Although it yet possible – and imperative – that justice be pursued for the victims and their families – the real question is whether the Argentinian government has the necessary political will to do so.

Although both attacks were clearly intended to target Jews and Israelis – as was noted by Nisman in his 800-page report – these terrorist attacks were also likely aimed at intimidating the Argentine government in order to coerce a change in Argentine foreign policy.

In particular, the 1994 AMIA bombing occurred in the immediate aftermath of the Argentine government’s suspension of a nuclear technology transfer contract with Tehran just a few months earlier.

Indeed, in a report released just last Wednesday, Nisman claimed Iran has been setting up intelligence stations in different parts of Latin America with the aim of carrying out terrorist attacks either directly or through Hezbollah, using the experience of both the penetration – and impunity – resulting from the Argentinian atrocity.

International terrorism must be condemned – and justice for its victims pursued – in order for the international community to combat the fourfold Iranian threat, namely, the threat of nuclear weaponization, state-sanctioned incitement to genocide, the massive domestic repression of Iranian human rights, and, of course, state-sponsored international terrorism.

Indeed, holding the perpetrators responsible for these crimes would only underpin the international community’s resolve and ensure that the Iranian regime’s utter disregard for international law and basic human rights will not go unpunished.

Interestingly enough, after former Argentine president Nester Kirchner described his government’s failure to move forward with the AIMA matter as a “national disgrace,” current President Christina Kirchner, in a shocking policy reversal, announced the establishment of a joint Argentine-Iranian “truth commission” whereby judicial authorities from both countries will convene to investigate the 1994 attacks.

The notion that such a commission can result in anything but the sanitizing of these nearly 20 year old crimes is as unfounded as it is absurd. Simply put, it is not greater cooperation from the very regime that has carried out repeated terrorist attacks that is needed – which is akin to appointing the arsonist to investigate the fire – but rather the political will of the Argentine government – and that of the international community – to take immediate action to hold those who disregard international law and human rights accountable.

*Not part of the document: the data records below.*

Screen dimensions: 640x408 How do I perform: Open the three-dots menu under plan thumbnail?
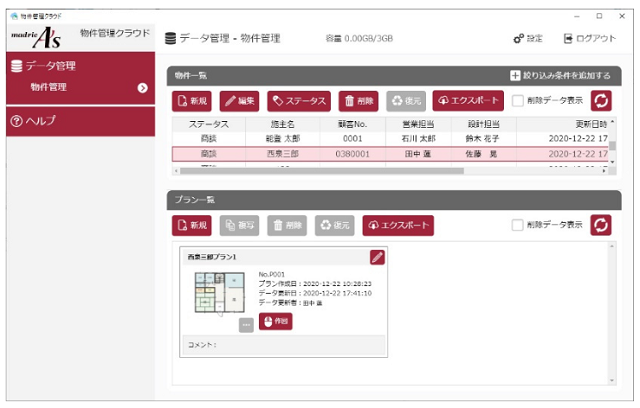[x=246, y=324]
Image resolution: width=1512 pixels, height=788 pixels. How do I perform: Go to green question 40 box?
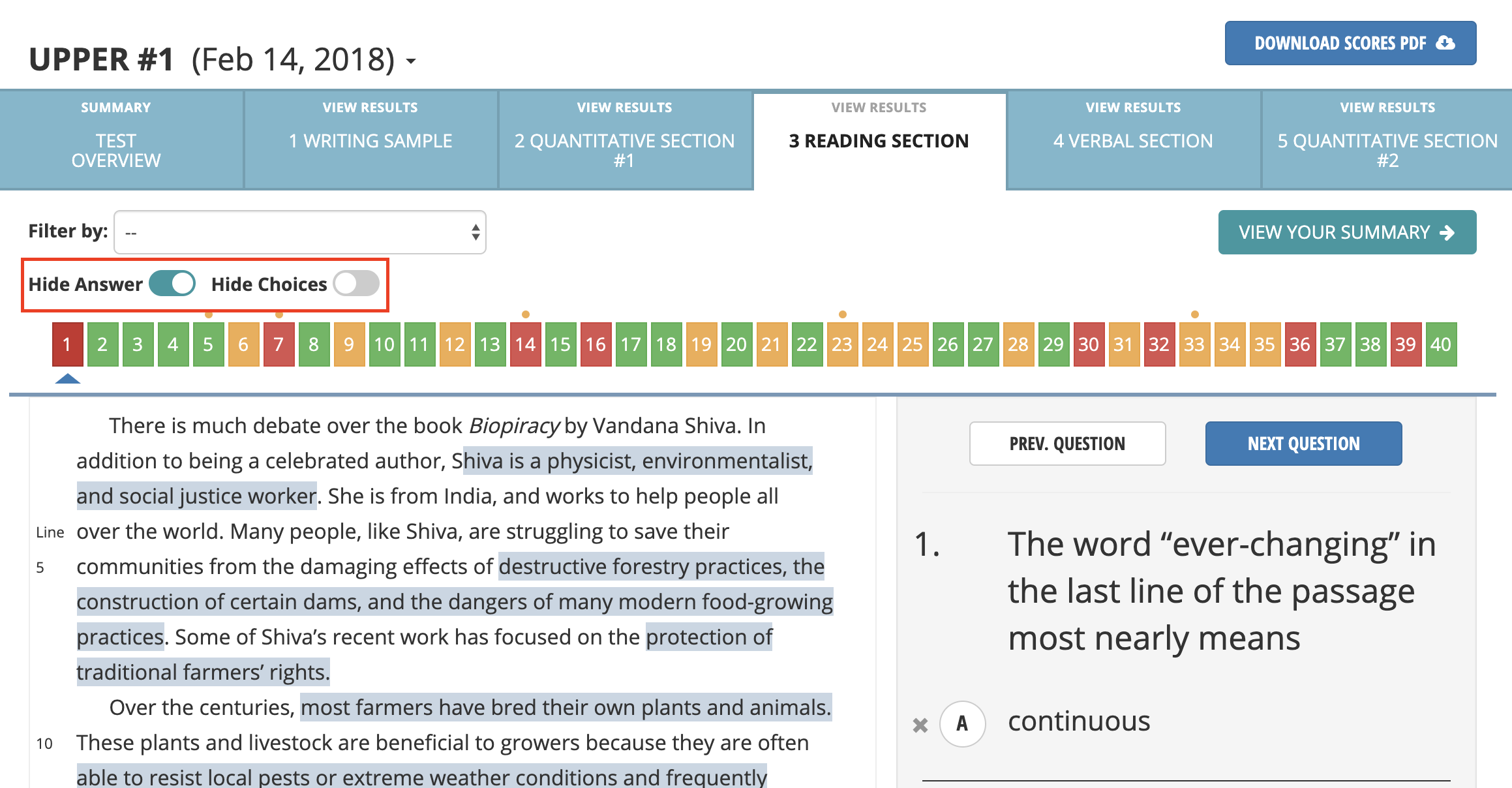(x=1441, y=344)
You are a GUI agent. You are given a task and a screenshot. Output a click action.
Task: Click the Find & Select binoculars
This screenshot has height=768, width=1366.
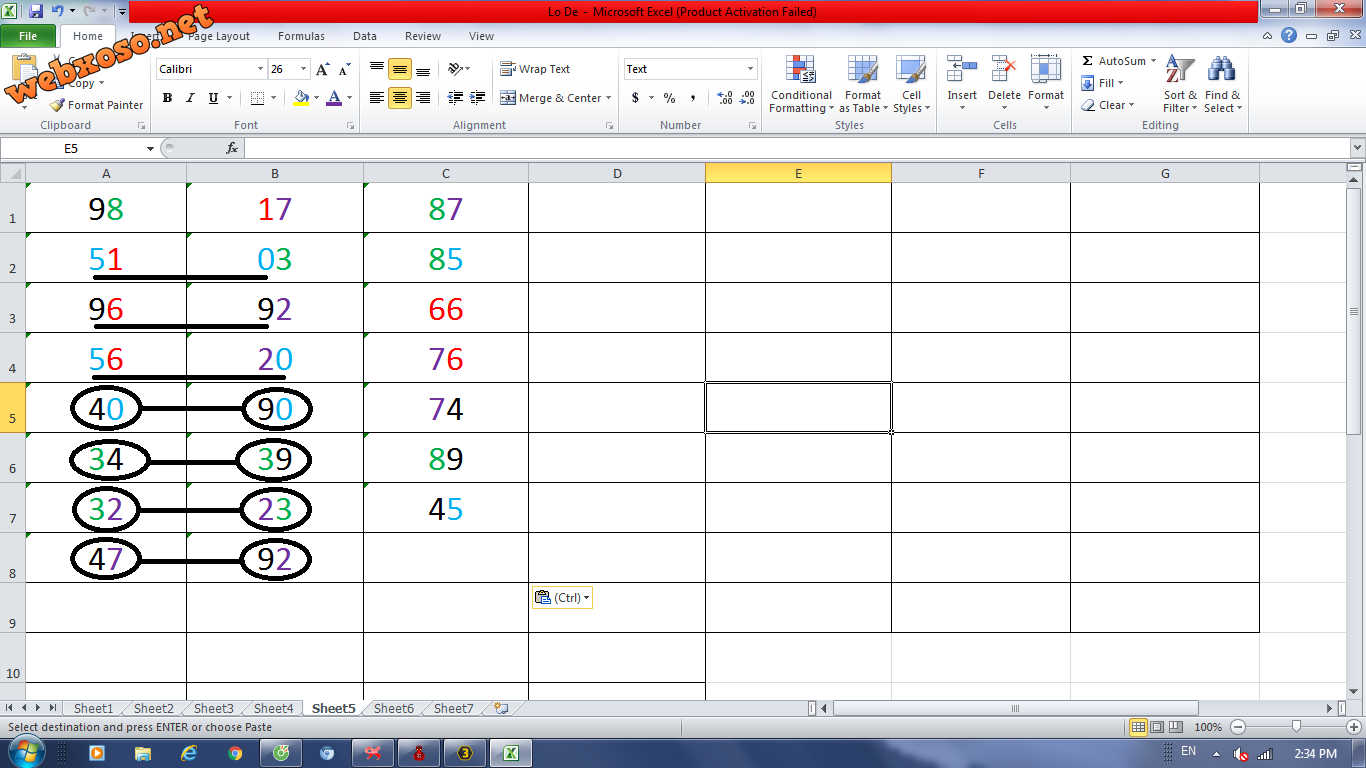pos(1221,85)
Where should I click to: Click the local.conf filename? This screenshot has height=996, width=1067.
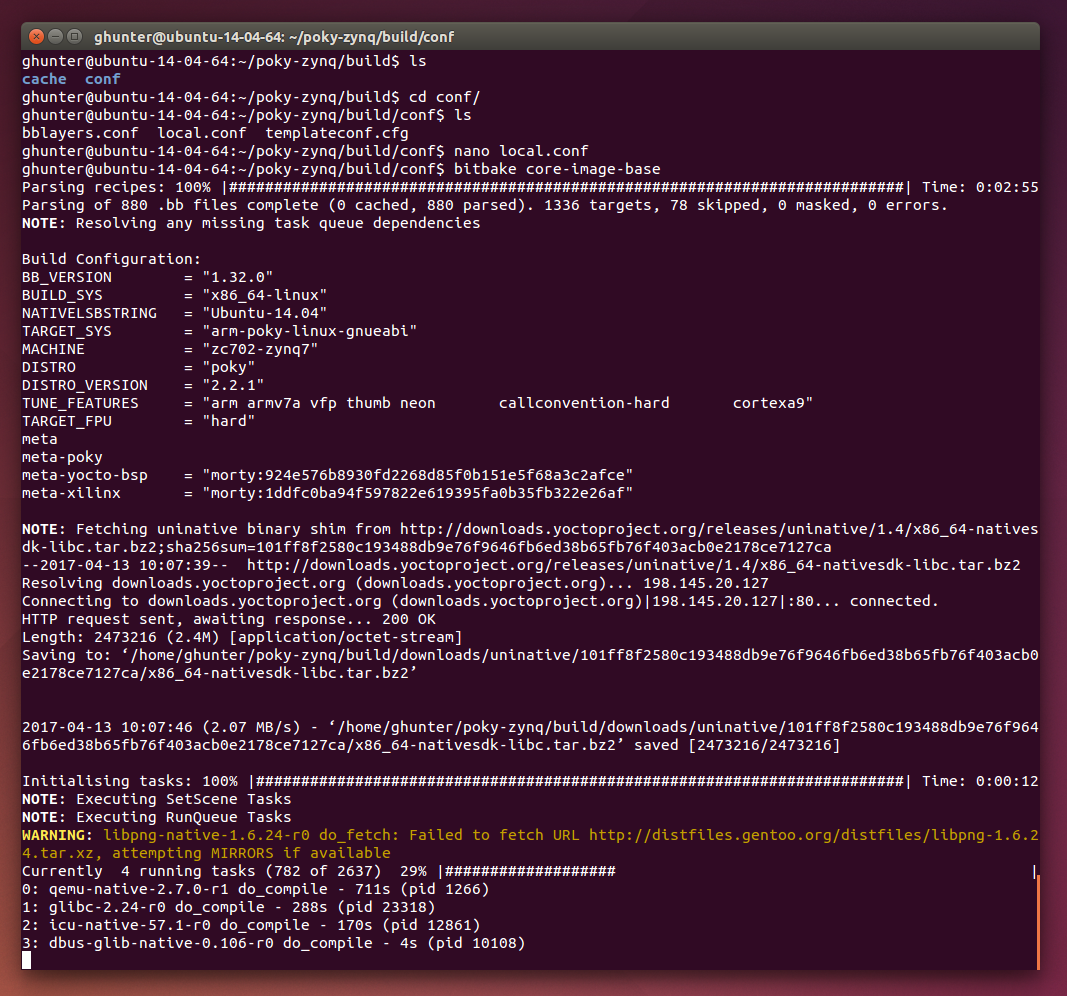click(200, 132)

Indeed, Canadian Minister of Foreign Affairs John Baird has expressed his concern about the impartiality of the joint Argentinian-Iranian investigation, saying that “Those affected by this [terrorism] deserve justice, and that is simply not feasible if Iran joins this investigation.”

Moreover, United States Senators Mark Kirk (R-Illinois) and Kirsten Gillibrand (D-New York) signed a joint letter in March addressed to the Argentine president expressing their fear that the joint commission – established in conjunction with the very state whose leadership stand accused of committing the crime in question – will in fact lead to the “whitewashing of this heinous crime” and will ultimately result in the dismissal of outstanding charges.

The senators are correct to oppose what they describe in their letter as “the extrication of this case from [Argentine] legal process.” Indeed, the seeking of justice in this regard should not be a matter for diplomatic appeasement.

Rather, Argentina should demand that the Iranian government extradite those suspects who have been formally charged in Argentina, while the international community must demand that Iran put an end to the use of international terrorism – and its intending impunity – as an instrument of foreign policy.

The writer is a Canadian member of Parliament and the former justice minister and attorney-general of Canada. He is the co-chairman (with US Senator Mark Kirk) of the Inter-Parliamentary Group for Human Rights in Iran.